House music echoed in the gymnasium. I turned and heard a voice squeaking out of the coordinator's headset. She pushed her headset's thin mike to her lips and winked at me. "Ready for the blue bomber?"

I ran my fingers inside the elastic waistband one more time. It was like mounting a tire on a rim. A push from the back and I was out on the catwalk. I felt my stomach bounce and collapse over the waistband, again. My whole body pulsed from head to toe. I tried timing my steps with the thumping bass, but every time my foot rose the bass would hit, and when I returned it to the floor the only sound I heard was the hollow thump of my size thirteen's on the paper-thin stage.

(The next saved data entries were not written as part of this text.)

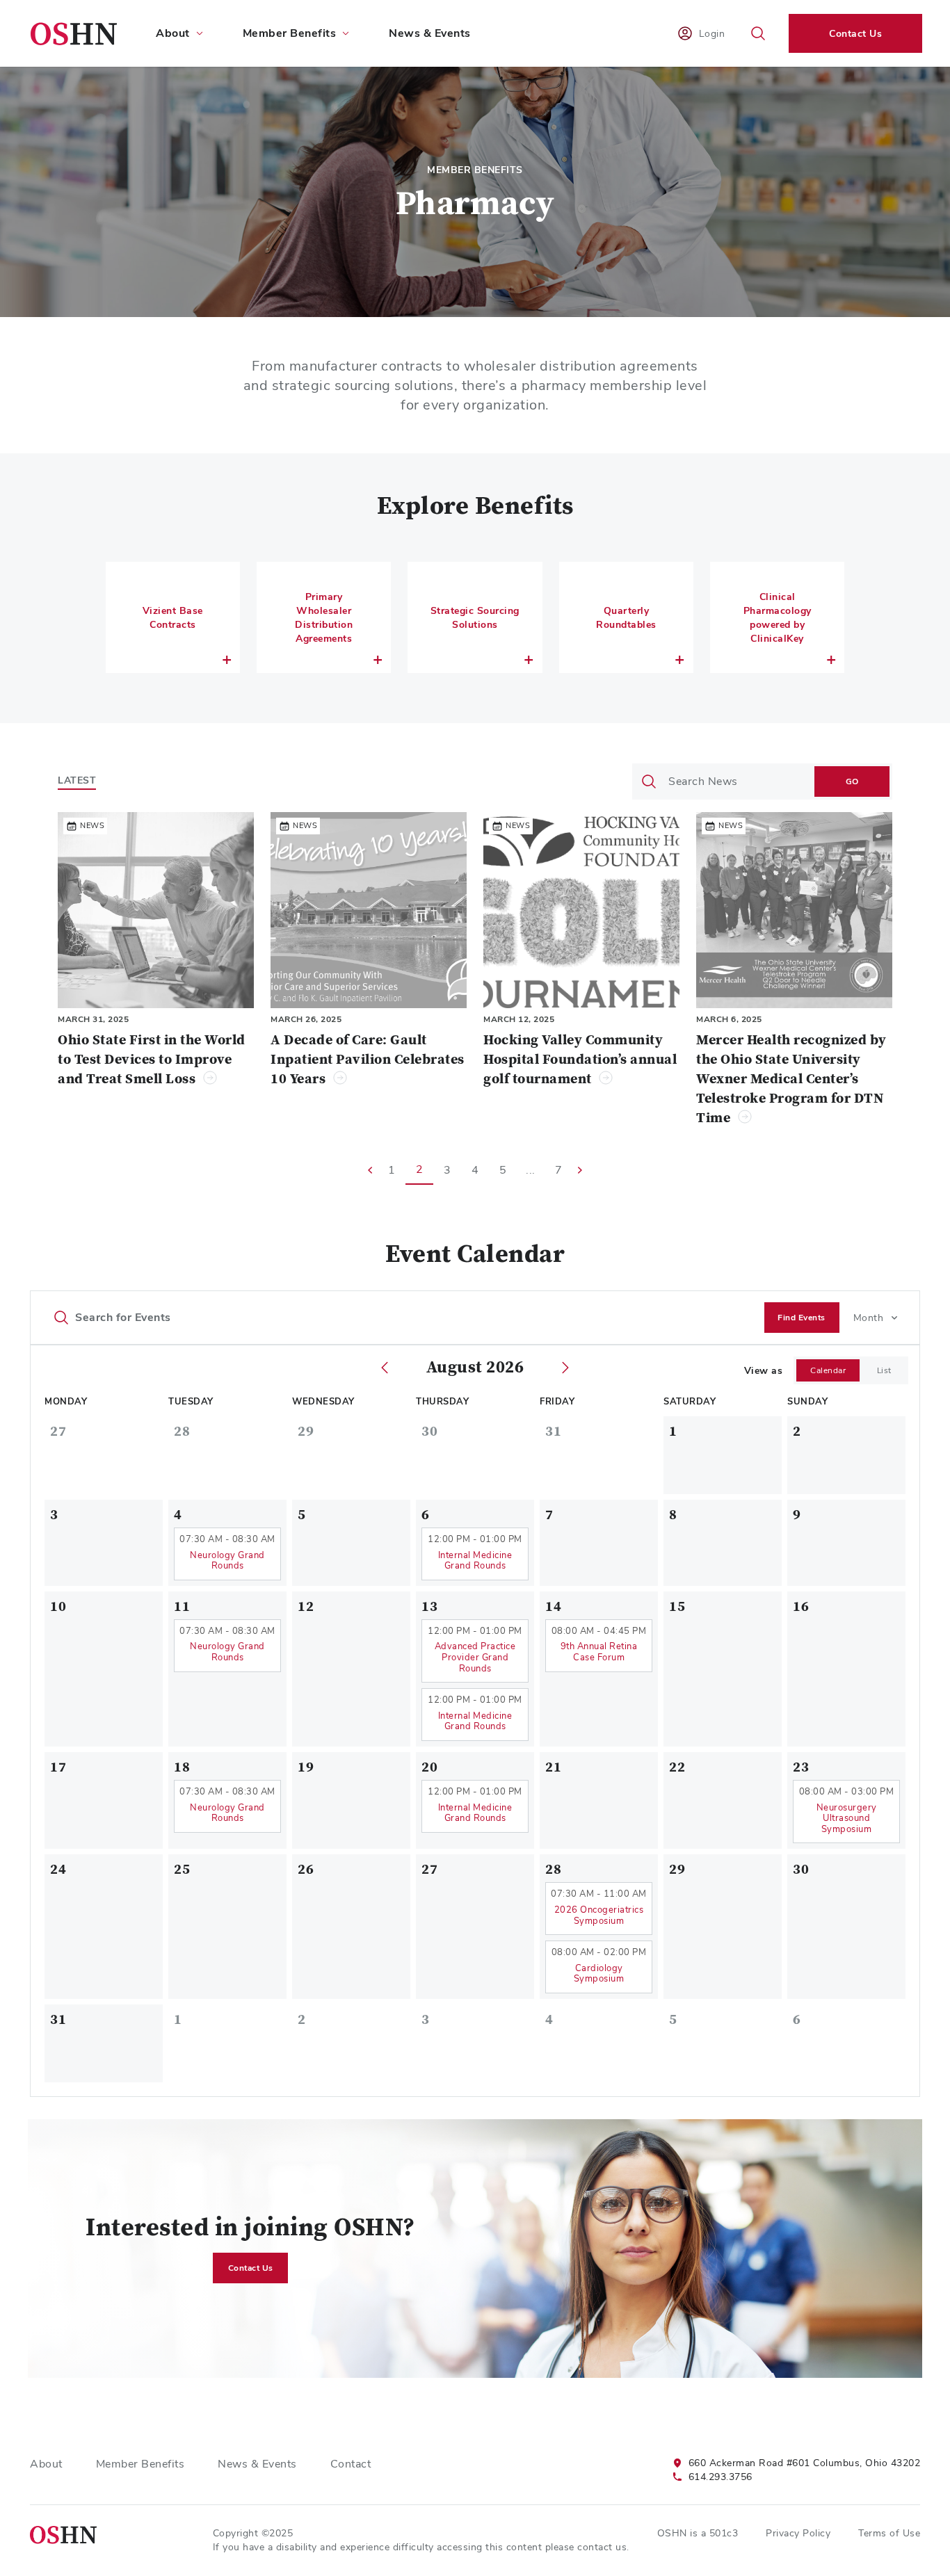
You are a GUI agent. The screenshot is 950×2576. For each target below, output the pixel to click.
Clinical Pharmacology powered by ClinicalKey (777, 617)
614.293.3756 (720, 2476)
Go (852, 781)
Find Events (802, 1317)
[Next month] (565, 1367)
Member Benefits (140, 2463)
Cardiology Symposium (599, 1973)
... (531, 1170)
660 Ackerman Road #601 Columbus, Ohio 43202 (805, 2462)
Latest (77, 780)
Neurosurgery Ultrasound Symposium (846, 1818)
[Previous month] (384, 1367)
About (46, 2463)
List (884, 1370)
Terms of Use (889, 2533)
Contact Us (855, 33)
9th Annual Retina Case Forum (599, 1651)
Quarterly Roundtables (626, 617)
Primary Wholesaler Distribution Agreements (324, 617)
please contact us (586, 2547)
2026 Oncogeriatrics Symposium (599, 1915)
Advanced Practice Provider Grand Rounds (475, 1657)
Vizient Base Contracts (173, 617)
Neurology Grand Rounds (227, 1560)
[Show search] (758, 33)
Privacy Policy (798, 2533)
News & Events (430, 33)
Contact (350, 2463)
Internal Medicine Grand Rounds (475, 1560)
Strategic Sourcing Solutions (475, 617)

I saw professor Sigmund Marshall, the man responsible for this charitable event, reclining in his seat. It was family night, an evening kicked off with the professor delivering a speech on the selflessness of teachers and the lengths they go for kids. The money raised at the charity auction that night was to purchase books for the newly expanded library constructed in his name. His mantra was "Teachers show so kids can know."

I reached the end of the catwalk knowing I was halfway home. The crowd was on its feet. That same woman still stood on her chair cranking her arm in the air, the dog pound barking behind her. I could have been mistaken, but she looked like the PTA president. I decided to spin on one foot as I turned to make my return. The intention was good, the execution, not. The look of Mr. Marshall's arched eyebrow the moment I lifted my hands in mock pirouette was priceless. I visualized my five-year-old and how she made a little bounce before she spun herself around in ballet class.

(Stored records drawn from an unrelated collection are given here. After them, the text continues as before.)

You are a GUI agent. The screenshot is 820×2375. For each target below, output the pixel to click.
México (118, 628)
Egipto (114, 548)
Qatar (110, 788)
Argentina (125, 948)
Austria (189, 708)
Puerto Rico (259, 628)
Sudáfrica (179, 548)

I bent my knees, swung my arms, and gave a little more than I should have. The spin part was good, but I should not have thrust so. My momentum lifted me and dropped me on the platform with such force that I broke through and landed on the gymnasium floor.

The cheers stopped and a collective hush spread like honey on toast. I looked around and thought how obvious it was that I had fallen through. There's just no support in these catwalks! Why, look! They are paper-thin!

I crawled on my hands and knees and understood that while my pride felt like crap, my body was actually unharmed. I poked my head through the opening like a groundhog and everyone screamed with relief. The music kicked back on and the woman standing on the chair was leaning her head way back hollering "woo-hoo!"

I slinked back stage, tail between my legs.